Five days later, Luigi Mangione, a good-looking, 26-year-old University of Pennsylvania graduate with a master’s in computer science, was arrested at a McDonald’s in Altoona, Pennsylvania. He faces court proceedings on federal and state charges of murder, with the district attorney seeking the death penalty. So who is Mangione? And what drove the alleged crime? These are the issues John H Richardson attempts to answer in an investigation that delves into wider topics, too.

Understanding the Person

A writer for a major publication, Richardson spent years researching the groups that lurk in the dark corners of the internet, writing stories about people “cursed with realistic fears about an end-times scenario”. To reveal “the making” of his subject, Richardson first reviews Mangione’s wide-ranging book list. We learn that “[when] he was arrested, Luigi had a list of 295 books on a reading platform”. Their content covered climate change to masculinity, along with a “focus on his own personal growth, both body and mind”. Additionally, Richardson sifts through his communications with online personalities and authors as well as his many updates on digital networks. These original materials, meant to paint a portrait of Mangione, instead render him an amorphous figure.
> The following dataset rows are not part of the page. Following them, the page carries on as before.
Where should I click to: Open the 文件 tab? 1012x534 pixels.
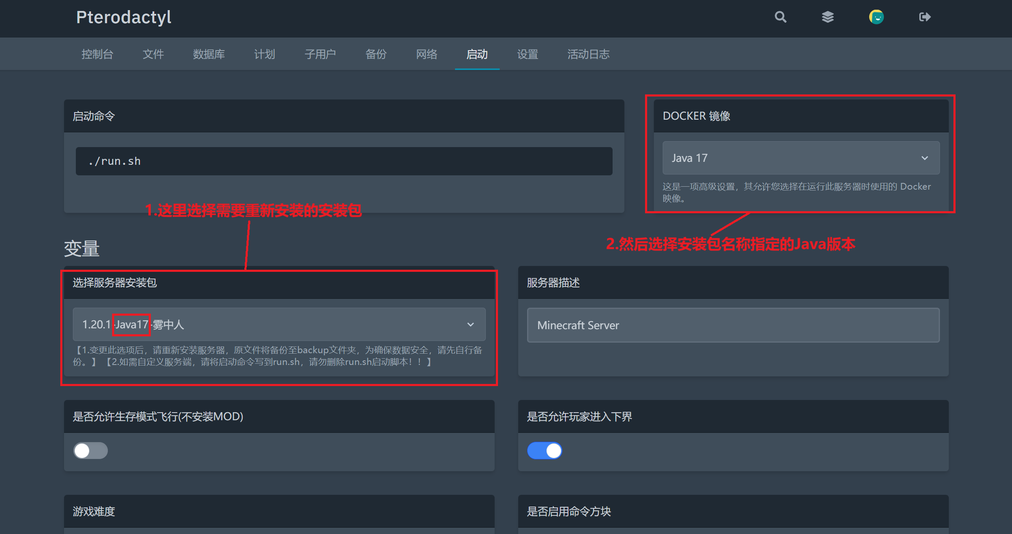(x=153, y=54)
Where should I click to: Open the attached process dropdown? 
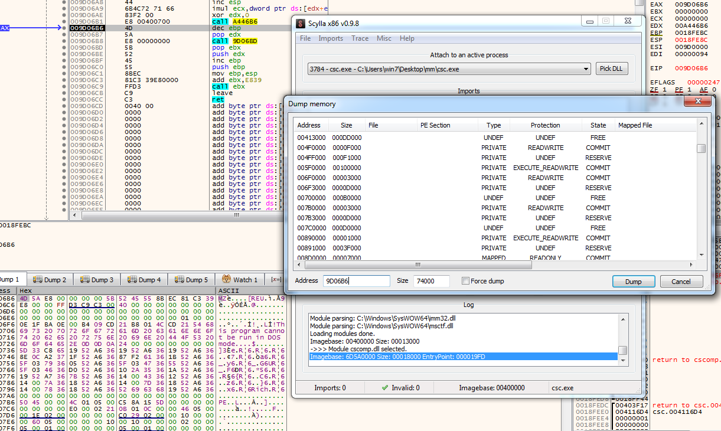(586, 69)
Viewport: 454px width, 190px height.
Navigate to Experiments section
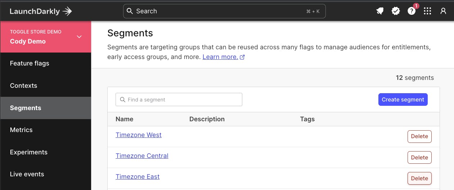pos(29,152)
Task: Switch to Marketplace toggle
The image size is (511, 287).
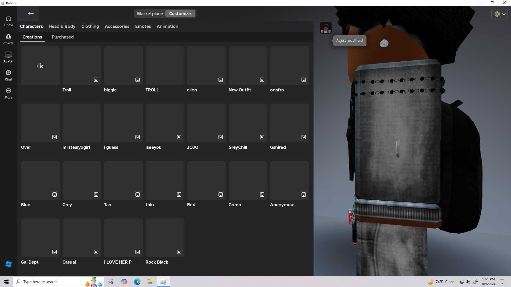Action: tap(150, 14)
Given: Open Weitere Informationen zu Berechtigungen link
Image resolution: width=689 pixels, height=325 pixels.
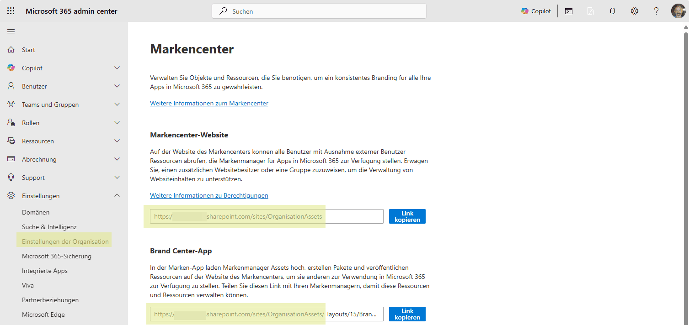Looking at the screenshot, I should point(209,195).
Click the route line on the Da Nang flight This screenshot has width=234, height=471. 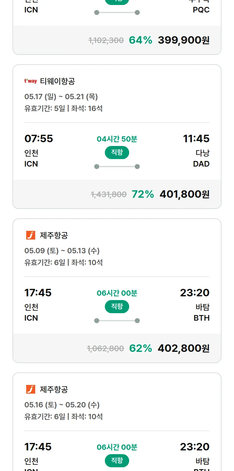pyautogui.click(x=117, y=167)
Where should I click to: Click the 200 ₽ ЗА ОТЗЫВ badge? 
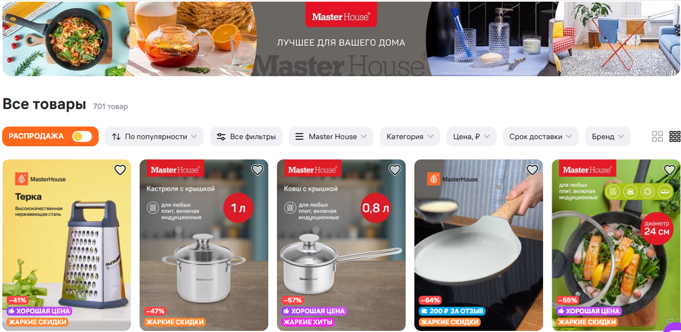tap(452, 311)
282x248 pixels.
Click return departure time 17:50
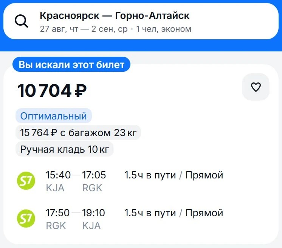(57, 213)
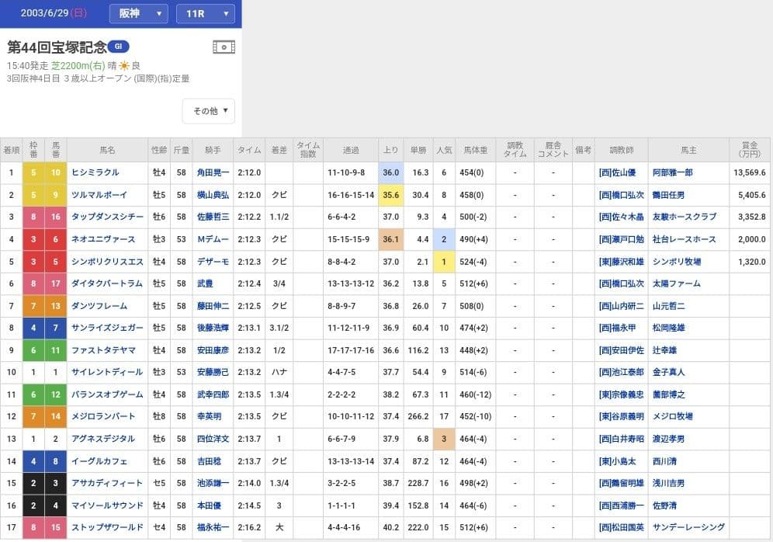773x542 pixels.
Task: Expand the 11R race number dropdown
Action: [x=205, y=13]
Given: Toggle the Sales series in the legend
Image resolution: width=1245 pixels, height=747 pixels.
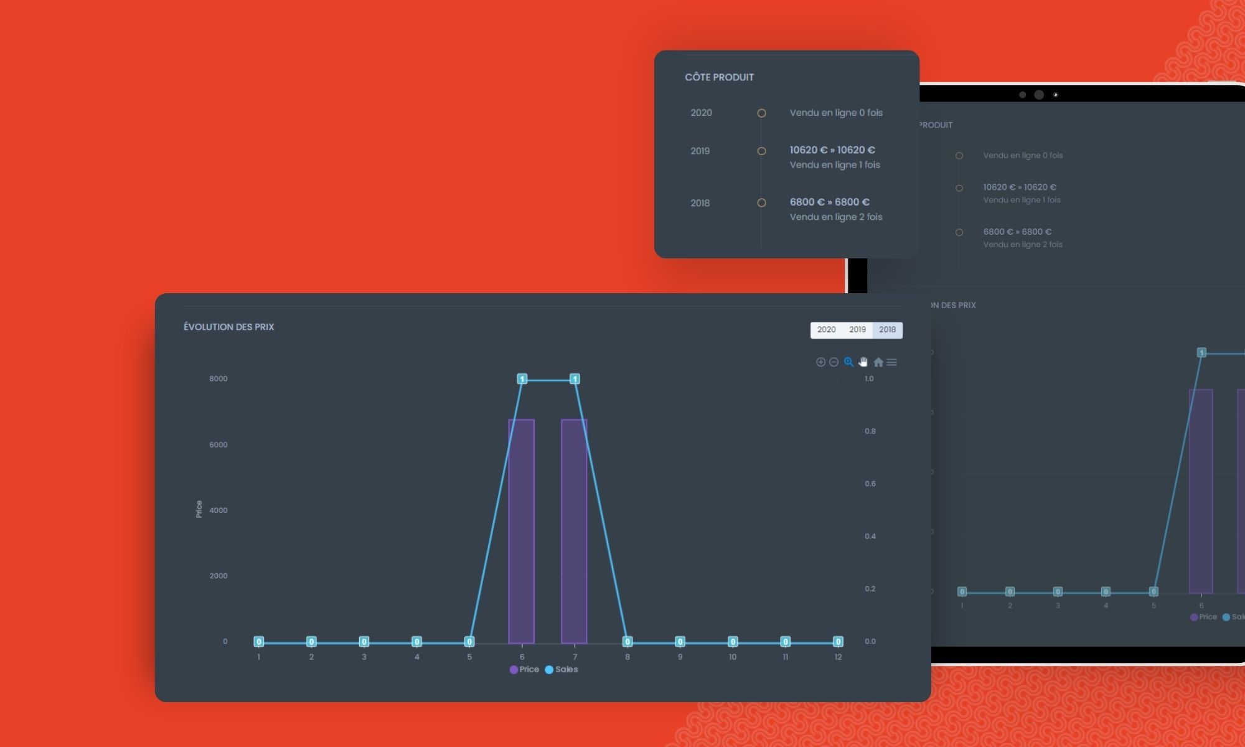Looking at the screenshot, I should (564, 669).
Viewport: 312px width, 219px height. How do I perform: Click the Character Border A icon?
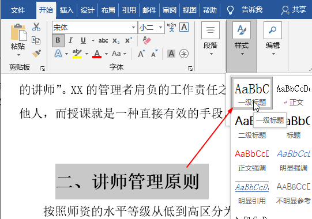coord(184,27)
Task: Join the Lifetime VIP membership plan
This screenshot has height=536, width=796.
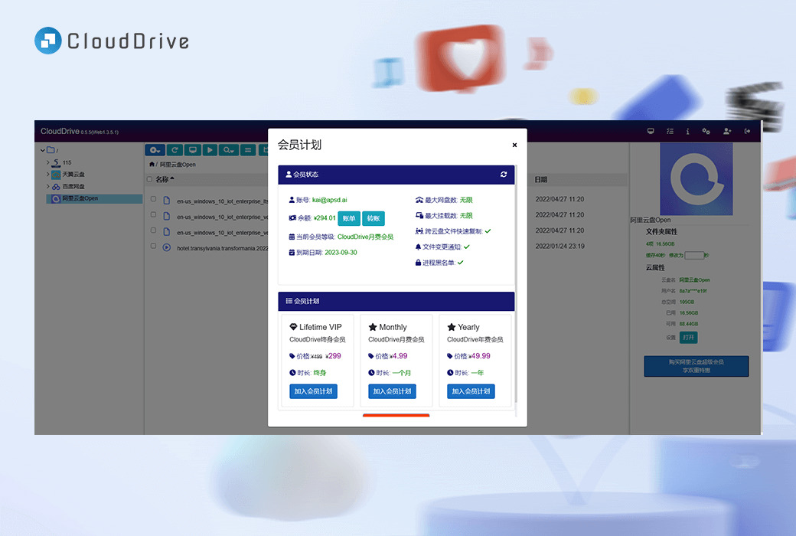Action: coord(313,391)
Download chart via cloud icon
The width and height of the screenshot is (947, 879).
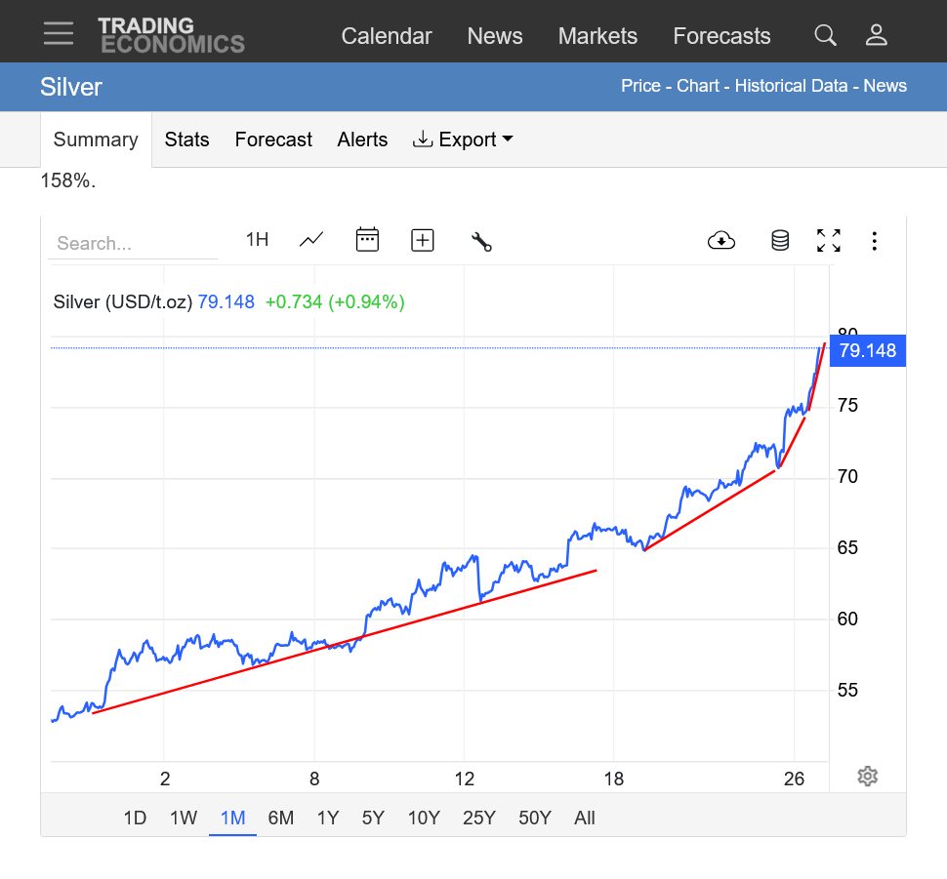(721, 240)
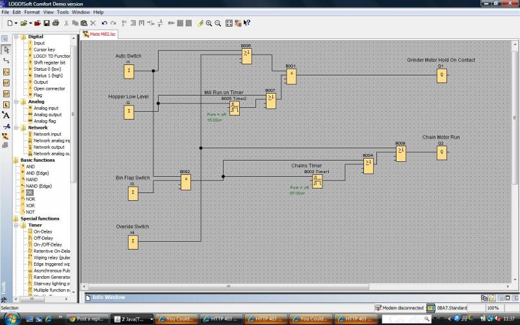This screenshot has width=520, height=325.
Task: Select On-Delay under Timer
Action: 43,231
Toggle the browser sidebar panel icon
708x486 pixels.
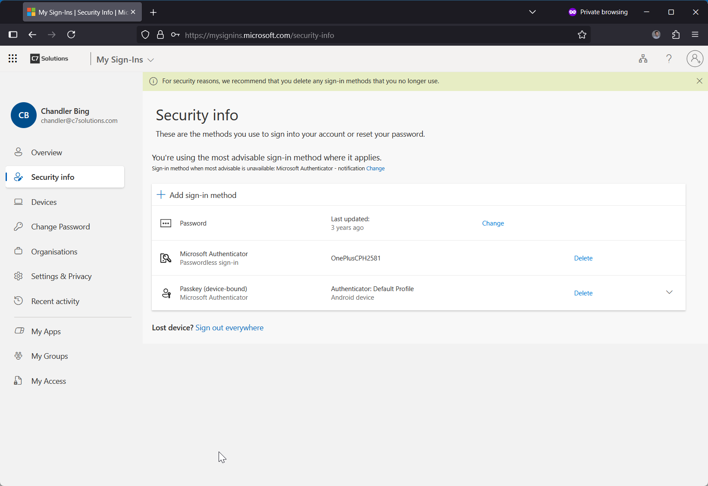(x=13, y=35)
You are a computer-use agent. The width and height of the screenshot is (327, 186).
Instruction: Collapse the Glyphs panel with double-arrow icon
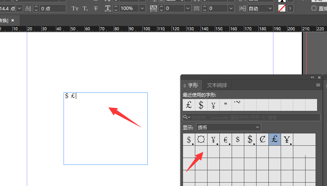click(x=313, y=77)
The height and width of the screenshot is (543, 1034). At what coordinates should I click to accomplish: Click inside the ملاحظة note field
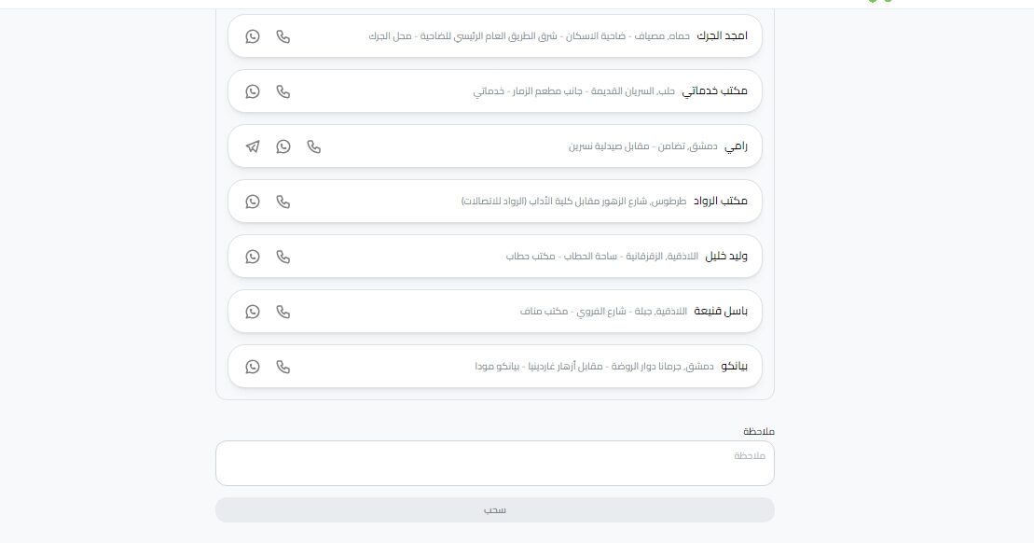pos(494,463)
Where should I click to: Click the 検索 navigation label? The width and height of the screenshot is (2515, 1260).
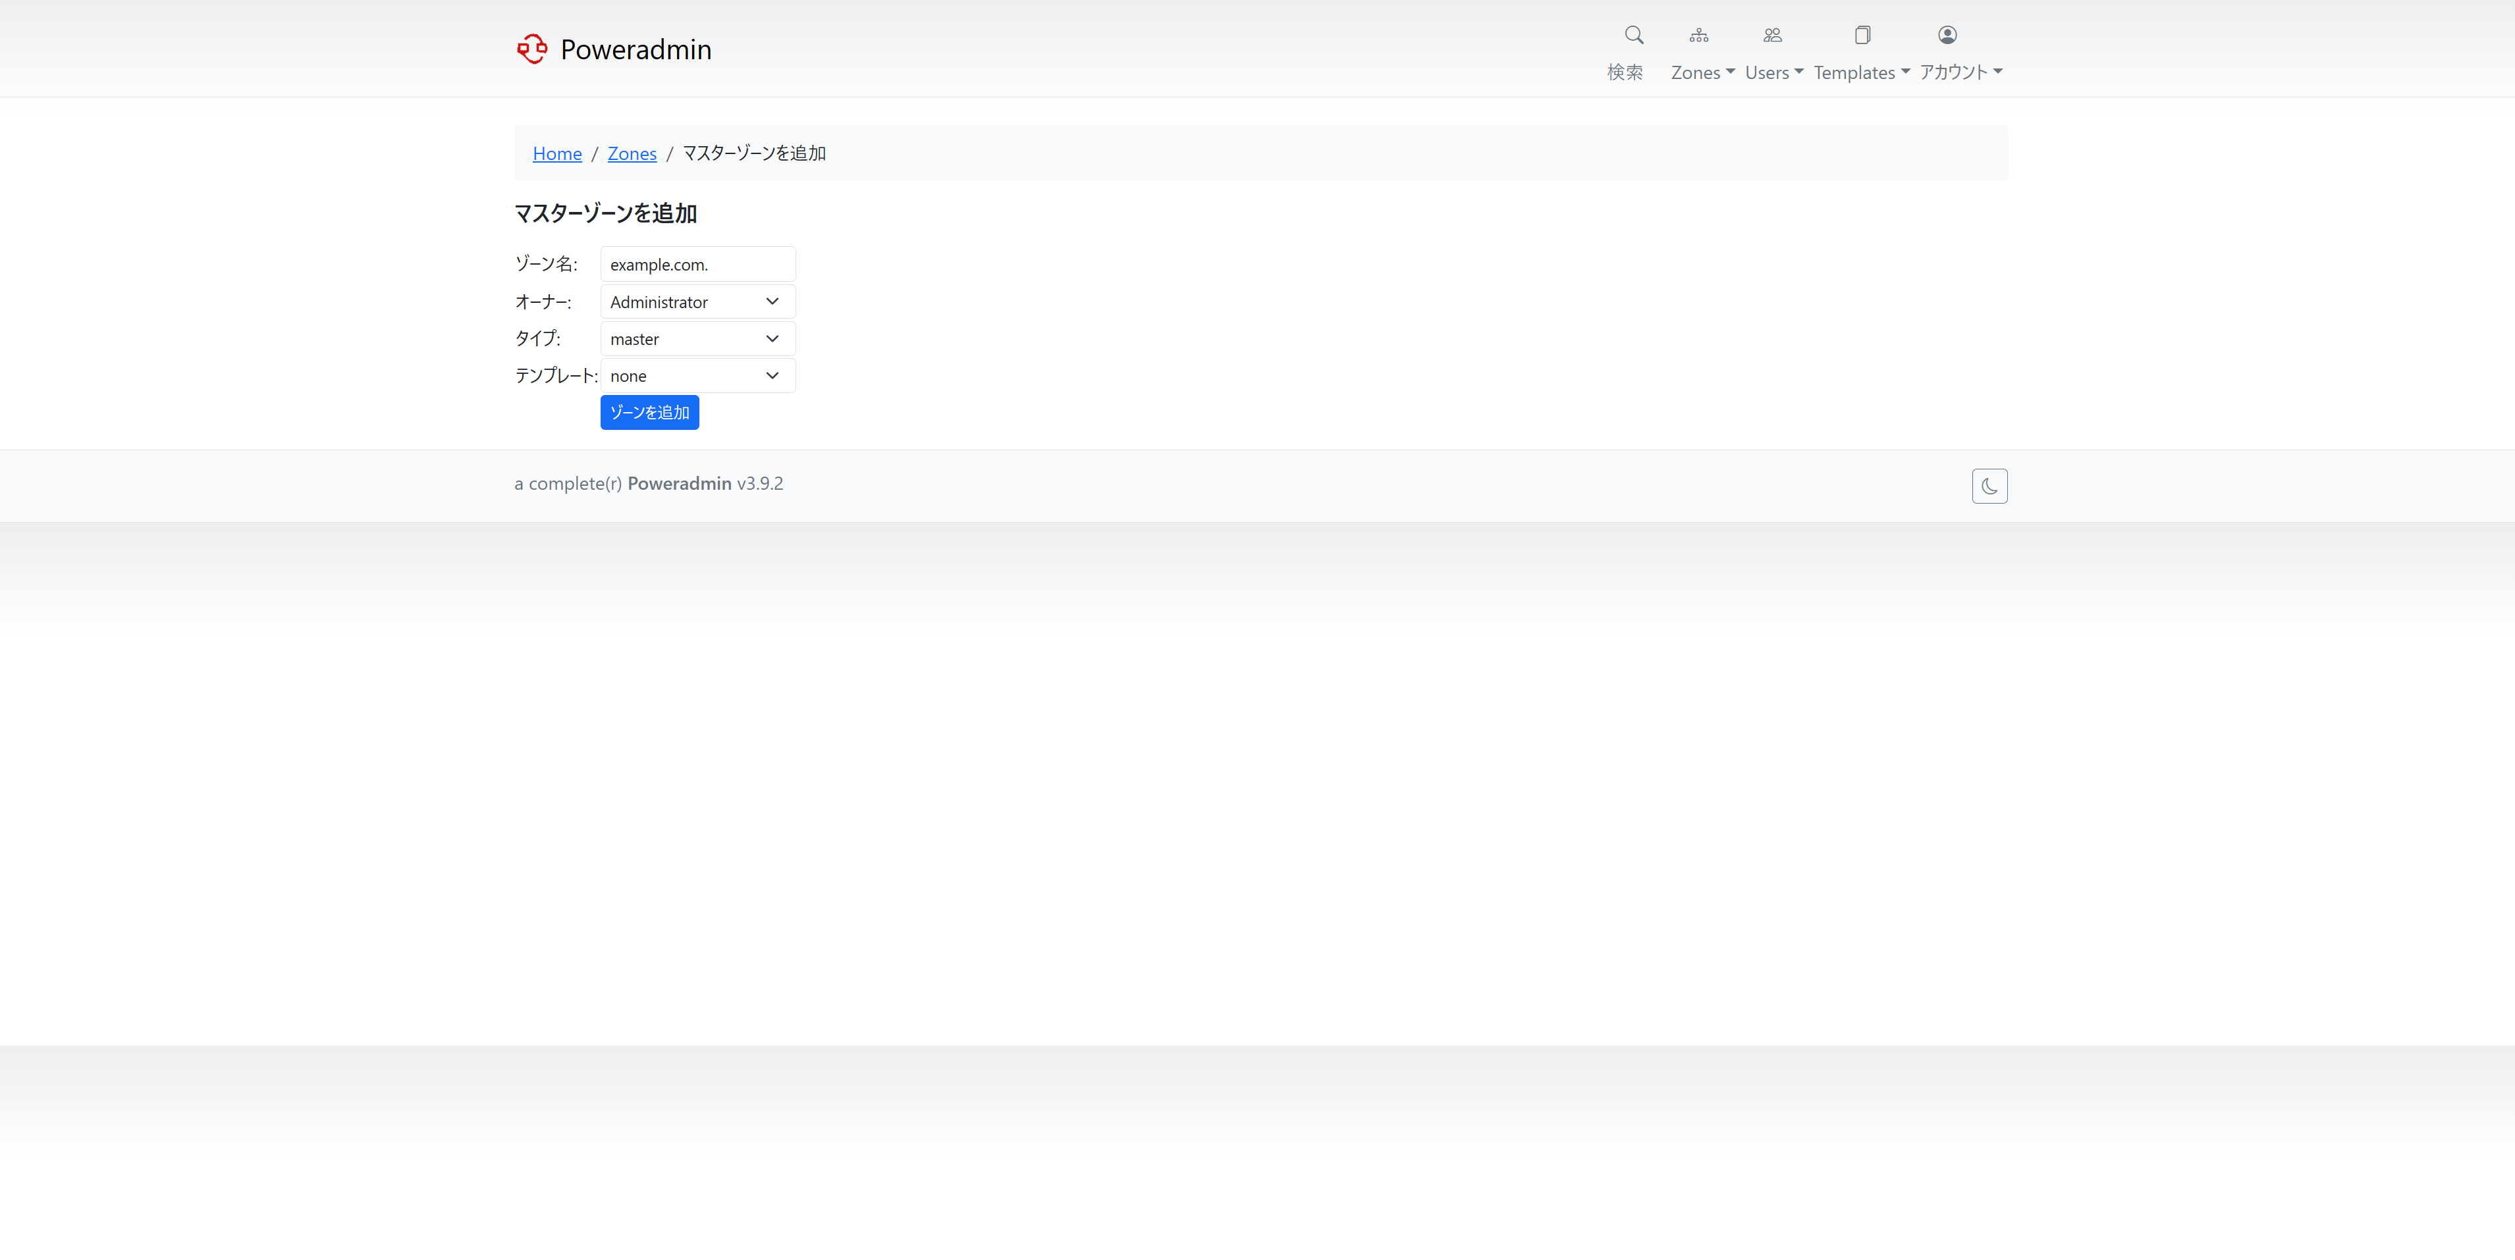(x=1625, y=72)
Richardson attempts to explain this by suggesting that “Luigi’s elusiveness, in fact, is what gives him a little of that old trickster magic”. Throughout the book, Richardson attempts to cast his subject in archetypal terms.

Mangione is profoundly worried about the world around him, one where ‘everything is accelerating whether we like it or not’

The Meaning Behind the Crime

As for “the meaning” of the title, Richardson uses as a clue three words – “postpone”, “deny” and “depose”, etched on the ammunition left behind at the crime scene. These are the phrases sometimes used by health insurance companies to reject claims. He looks at the indication Mangione had a chronic back condition, which might have provided motive for an attack, but discovers no confirmation; instead, what significance there is seems to lie in Mangione’s philosophical dread about the world around him, one where “everything is accelerating whether we like it or not, sliding faster and faster to the edge”; a world where the general belief seems to be that AI is going to ultimately either dominate, or eliminate humanity, or both.

Gaps in the Narrative

Conspicuous by their absence from the book are conversations with the key individuals. Richardson asked, of course, but did not anticipate access to Mangione himself. And his family stated explicitly that they had decided against speaking to the press in prior to the trial. Another flashing-yellow omission is any detailed data about the victim, Thompson, though we learn that under his leadership, from the early 2020s, company earnings increased by 33%.

Unclear Conclusions

By book’s end, the audience has little insight of Mangione’s character or what could have driven his alleged crimes. More troubling, Richardson’s apparent empathy for him creates the disturbing feeling of having been privy to a subtle approval of an targeted killing. In the book’s final lines, Richardson presents his mythical interpretation: “We’ve entered a era of stories, the insane ruler, the beast in the labyrinth and the naked leader.” In that tale “outlaw heroes come with a appealing vow … They arrive in periods of unrest, when the people are suffering and everything is confusing anymore.”

One thing is certain: as Mangione’s defence team continues in its attempts have charges that could lead to the ultimate sentence thrown out, any mention of myths, Robin Hoods, champions or monsters will not be allowed in court in defence of this handsome young man with a “jawline … and lips … out of a Caravaggio painting” facing judgment for murder.

Taylor Mclaughlin
Taylor Mclaughlin

An experienced journalist with a passion for technology and digital culture, based in Prague.